Goal of the exercise →
Read the data below. Every line holding the string "computer" must be copied.

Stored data
((

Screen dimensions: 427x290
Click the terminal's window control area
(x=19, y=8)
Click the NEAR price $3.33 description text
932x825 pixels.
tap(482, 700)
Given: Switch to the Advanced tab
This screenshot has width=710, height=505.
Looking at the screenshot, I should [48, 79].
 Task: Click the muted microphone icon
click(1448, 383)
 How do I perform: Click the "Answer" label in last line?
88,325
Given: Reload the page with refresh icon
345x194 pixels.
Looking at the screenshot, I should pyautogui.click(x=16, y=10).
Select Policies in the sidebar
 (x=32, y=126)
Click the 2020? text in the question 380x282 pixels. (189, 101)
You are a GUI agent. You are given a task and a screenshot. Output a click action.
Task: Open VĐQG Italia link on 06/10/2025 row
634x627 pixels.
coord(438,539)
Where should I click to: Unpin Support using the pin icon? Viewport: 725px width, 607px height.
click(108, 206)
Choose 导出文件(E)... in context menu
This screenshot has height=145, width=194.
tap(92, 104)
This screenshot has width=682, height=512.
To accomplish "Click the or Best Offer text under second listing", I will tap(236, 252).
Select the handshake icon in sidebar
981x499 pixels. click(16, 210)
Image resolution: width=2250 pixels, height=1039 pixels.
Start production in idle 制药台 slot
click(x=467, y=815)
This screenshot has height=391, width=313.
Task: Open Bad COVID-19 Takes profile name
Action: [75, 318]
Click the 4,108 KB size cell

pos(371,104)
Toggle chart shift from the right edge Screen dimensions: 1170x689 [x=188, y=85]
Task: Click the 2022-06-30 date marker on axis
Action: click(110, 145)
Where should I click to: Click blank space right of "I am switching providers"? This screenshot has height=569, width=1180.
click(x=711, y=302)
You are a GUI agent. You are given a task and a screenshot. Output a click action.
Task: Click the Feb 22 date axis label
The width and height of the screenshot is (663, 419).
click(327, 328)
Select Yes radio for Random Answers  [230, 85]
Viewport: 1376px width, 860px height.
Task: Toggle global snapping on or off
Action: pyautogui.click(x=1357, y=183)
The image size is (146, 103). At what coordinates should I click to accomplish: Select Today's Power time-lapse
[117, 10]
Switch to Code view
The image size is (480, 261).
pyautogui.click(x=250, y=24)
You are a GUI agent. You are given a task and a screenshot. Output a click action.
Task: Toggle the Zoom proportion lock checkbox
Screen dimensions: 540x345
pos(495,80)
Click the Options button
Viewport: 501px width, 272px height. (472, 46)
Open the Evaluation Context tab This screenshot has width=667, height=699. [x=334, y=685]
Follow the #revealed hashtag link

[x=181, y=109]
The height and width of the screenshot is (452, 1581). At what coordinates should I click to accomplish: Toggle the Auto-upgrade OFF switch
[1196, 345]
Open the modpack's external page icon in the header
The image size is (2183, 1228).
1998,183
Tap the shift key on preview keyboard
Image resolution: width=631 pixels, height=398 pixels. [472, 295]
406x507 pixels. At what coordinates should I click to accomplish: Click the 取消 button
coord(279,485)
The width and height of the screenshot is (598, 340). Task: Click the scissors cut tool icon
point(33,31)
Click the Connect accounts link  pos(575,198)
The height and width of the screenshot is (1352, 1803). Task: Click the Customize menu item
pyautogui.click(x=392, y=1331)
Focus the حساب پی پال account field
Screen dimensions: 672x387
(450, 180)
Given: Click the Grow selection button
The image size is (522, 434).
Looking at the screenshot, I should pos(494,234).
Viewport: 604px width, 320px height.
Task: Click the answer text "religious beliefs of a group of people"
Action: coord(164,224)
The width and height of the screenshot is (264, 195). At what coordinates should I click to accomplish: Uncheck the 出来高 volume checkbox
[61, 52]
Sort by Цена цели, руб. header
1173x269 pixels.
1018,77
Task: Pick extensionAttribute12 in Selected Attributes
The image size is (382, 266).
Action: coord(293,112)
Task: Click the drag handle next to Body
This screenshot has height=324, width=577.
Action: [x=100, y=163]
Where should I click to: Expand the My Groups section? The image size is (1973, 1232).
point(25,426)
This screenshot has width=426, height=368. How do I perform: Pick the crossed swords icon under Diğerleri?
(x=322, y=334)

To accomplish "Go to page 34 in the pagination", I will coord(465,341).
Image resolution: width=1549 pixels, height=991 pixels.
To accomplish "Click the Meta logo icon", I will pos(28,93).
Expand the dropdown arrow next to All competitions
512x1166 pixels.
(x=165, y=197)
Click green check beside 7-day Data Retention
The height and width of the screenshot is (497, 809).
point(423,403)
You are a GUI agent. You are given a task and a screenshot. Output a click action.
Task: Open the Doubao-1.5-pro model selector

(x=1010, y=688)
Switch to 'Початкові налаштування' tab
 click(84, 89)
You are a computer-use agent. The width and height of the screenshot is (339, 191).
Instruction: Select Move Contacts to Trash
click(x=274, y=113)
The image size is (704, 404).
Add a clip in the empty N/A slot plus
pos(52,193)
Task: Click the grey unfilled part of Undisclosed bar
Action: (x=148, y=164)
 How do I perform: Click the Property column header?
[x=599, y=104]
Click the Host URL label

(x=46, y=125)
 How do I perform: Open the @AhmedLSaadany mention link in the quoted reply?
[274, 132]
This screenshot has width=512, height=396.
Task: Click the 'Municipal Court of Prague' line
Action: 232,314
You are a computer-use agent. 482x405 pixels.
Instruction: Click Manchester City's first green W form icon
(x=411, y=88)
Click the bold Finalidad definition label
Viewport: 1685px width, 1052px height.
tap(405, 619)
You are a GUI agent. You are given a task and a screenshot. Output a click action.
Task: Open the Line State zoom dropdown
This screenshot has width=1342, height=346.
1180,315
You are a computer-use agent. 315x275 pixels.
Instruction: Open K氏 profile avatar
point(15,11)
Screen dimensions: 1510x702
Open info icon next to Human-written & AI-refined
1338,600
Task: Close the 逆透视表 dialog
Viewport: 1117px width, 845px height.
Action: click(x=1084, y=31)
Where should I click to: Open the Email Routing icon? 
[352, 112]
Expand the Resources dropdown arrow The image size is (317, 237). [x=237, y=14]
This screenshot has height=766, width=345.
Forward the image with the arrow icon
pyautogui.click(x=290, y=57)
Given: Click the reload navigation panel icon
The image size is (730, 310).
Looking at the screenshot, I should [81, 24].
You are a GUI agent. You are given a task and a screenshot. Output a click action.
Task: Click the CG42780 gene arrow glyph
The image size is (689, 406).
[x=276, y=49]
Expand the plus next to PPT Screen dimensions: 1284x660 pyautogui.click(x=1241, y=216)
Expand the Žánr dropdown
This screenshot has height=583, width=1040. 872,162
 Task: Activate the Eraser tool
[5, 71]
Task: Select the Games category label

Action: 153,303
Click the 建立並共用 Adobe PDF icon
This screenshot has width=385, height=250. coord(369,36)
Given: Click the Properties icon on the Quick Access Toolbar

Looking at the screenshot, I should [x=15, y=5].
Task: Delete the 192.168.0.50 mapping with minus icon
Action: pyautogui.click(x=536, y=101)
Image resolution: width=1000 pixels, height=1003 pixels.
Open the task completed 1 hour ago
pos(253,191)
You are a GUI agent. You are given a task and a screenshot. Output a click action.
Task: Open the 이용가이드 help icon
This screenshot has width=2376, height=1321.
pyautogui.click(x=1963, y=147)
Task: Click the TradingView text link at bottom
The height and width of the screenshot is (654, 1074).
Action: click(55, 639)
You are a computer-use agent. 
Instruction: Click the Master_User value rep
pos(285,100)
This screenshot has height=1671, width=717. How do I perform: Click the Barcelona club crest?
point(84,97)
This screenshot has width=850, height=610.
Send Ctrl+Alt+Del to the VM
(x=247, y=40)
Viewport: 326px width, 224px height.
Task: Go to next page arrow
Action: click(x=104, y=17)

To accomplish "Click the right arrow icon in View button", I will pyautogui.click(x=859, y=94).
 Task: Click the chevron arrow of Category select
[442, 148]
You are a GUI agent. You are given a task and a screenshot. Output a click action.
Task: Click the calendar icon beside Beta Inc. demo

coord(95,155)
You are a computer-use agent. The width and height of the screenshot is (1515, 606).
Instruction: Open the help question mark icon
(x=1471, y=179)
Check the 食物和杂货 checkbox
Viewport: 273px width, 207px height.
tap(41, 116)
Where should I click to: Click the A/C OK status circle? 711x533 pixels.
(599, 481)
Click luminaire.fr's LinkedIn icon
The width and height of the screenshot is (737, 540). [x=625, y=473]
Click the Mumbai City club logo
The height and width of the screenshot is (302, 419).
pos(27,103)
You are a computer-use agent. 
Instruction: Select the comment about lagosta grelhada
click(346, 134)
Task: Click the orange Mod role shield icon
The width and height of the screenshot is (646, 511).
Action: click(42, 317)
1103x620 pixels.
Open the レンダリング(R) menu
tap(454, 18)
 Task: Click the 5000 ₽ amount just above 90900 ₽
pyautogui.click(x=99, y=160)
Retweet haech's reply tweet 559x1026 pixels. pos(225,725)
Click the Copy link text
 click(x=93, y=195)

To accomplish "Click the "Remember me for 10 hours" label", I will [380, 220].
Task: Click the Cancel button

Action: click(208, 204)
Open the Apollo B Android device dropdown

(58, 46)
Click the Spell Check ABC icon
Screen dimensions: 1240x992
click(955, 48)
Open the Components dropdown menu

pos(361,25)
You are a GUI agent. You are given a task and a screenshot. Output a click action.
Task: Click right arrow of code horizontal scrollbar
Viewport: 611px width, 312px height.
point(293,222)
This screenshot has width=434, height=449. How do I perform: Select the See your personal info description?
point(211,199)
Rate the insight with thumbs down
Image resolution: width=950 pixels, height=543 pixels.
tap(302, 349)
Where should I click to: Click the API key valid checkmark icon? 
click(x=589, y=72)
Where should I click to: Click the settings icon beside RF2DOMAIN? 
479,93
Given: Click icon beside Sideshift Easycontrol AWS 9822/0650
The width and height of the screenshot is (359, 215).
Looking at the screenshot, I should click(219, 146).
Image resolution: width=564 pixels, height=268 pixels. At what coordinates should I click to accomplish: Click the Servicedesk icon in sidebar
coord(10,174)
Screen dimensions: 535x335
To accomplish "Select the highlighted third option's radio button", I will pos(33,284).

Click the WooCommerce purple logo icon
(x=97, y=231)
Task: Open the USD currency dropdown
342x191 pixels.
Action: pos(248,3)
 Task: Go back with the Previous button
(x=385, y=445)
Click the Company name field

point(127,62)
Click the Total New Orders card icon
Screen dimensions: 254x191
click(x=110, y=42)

))

Answer to this problem →
You are a computer-use agent. The width and height of the screenshot is (339, 191).
You are a computer-use agent. 482x405 pixels.
You are a computer-use agent. 315x275 pixels.
You are a computer-use agent. 
You are a computer-use agent. The width and height of the screenshot is (1515, 606).
You are a computer-use agent. 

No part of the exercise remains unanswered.